COMPARATIVE STRUCTURAL STUDIES OF [3.1.0]-FUSED 2',3'-MODIFIED BETA-D-NUCLEOSIDES BY X-RAY CRYSTALLOGRAPHY, NMR-SPECTROSCOPY, AND MOLECULAR MECHANICS CALCULATIONS

A structural study is reported on the [3.1.0]-fused nucleosides 2',3'-dideoxy-2',3'-alpha-methyleneuridine (1), 1-(2',3'-dideoxy-2',3'-epimino-beta-D-ribofuranosyl)uracil (2), 1-(2',3'-dideoxy-2',3'-epithio-beta-D-ribofuranosyl)uracil (3), 2',3'-O-anhydroadenosine (4), 1-(2',3'-dideoxy-2',3'-epithio-beta-D-lyxofuranosyl)uracil (5), 1-(2',3'-O-anhydro-beta-D-lyxofuranosyl)uracil (6), 9-(2',3'-O-anhydro-beta-D-lyxofuranosyl)adenine (7), and 1-(2',3'-O-anhydro-beta-D-lyxofuranosyl)thymine (8). Note that compounds 1-4 have the three-membered fused ring in the exo orientation (alpha-face) and compounds 5-8 have the three-membered fused ring in the endo orientation (beta-face). The X-ray crystal structure of compounds 1 and 4 show that both systems have an almost planar furanoid ring. Comparisons are made with the crystal structures of the native nucleosides (i.e., uridine and adenosine, respectively).

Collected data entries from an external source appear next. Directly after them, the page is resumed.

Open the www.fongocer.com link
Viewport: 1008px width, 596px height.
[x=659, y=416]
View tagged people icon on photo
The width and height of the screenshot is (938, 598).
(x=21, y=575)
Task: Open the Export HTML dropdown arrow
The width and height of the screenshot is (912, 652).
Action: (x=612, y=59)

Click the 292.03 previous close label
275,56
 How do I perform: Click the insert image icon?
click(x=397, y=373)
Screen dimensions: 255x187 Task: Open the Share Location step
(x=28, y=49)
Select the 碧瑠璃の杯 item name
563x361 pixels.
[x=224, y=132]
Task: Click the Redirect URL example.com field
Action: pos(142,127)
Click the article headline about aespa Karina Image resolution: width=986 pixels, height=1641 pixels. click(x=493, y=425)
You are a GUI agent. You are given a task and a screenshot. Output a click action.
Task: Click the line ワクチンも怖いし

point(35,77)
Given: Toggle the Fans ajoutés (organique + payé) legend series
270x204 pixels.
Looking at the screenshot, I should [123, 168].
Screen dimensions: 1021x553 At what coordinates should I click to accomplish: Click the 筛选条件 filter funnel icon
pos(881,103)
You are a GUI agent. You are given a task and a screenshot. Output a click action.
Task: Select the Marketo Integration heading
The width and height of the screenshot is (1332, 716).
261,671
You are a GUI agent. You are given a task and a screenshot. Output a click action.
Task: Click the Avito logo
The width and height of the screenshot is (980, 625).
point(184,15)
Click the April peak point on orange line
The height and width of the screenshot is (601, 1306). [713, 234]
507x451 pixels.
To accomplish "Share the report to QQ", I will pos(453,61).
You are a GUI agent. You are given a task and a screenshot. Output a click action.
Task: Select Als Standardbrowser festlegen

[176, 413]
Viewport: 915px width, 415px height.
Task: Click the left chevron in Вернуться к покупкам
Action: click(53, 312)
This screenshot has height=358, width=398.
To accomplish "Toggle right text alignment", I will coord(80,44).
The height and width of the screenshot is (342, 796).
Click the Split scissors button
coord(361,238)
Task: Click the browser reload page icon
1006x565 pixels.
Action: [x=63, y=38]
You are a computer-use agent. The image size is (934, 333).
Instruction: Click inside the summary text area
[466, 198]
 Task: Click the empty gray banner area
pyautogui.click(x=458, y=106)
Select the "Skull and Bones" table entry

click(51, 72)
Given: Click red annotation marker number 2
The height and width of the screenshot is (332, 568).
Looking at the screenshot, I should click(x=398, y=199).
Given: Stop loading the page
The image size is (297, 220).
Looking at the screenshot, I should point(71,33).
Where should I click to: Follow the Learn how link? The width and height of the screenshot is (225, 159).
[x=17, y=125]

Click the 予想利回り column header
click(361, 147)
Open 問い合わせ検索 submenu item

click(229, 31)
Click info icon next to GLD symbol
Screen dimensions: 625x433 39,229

This shows that the cyclopropane unit in 1 and the epoxide ring in 4 have virtually the same impact on the furanoid conformation, i.e., flattening of the furanoid ring is in both cases accompanied by shortening of the bonds C1'-C2' and C2'-C3' by ca. 0.03 angstrom, and expansion of the bond angles C1'-C2'-C3' and C2'-C3'-C4' by 5-6-degrees. Comparison of the crystal structures of [3.1.0]-fused nucleosides 1 and 4 with three [3.3.0]-fused nucleosides from the literature with a flattened sugar ring showed that C2'-C3' [3.1.0]-fused nucleosides display subtle structural differences, despite the fact that rotation around C2'-C3' is blocked. Secondly, a H-1 NMR conformational study on compounds 1-8 is reported. Thirdly, we have investigated whether molecular mechanics calculations (using Allinger's MM2-87 method as provided in the CHEM3D package) can be used to study the conformational properties of systems 1-8. In this respect, the structural data on 1, 4, and 8 were used to evaluate the performance of the MM2-87 method. It turns out that the molecular mechanics calculations lead to a fairly accurate picture of the structure of the modified sugar ring, while the calculated values for the torsion angles gamma and chi frequently show disparities with respect to the experimental data. It is put forward that this will be partly due to the fact that intermolecular interactions in the crystal (hydrogen bonding and base stacking) have an impact on the molecular conformation; this effect is not mimicked in our calculations.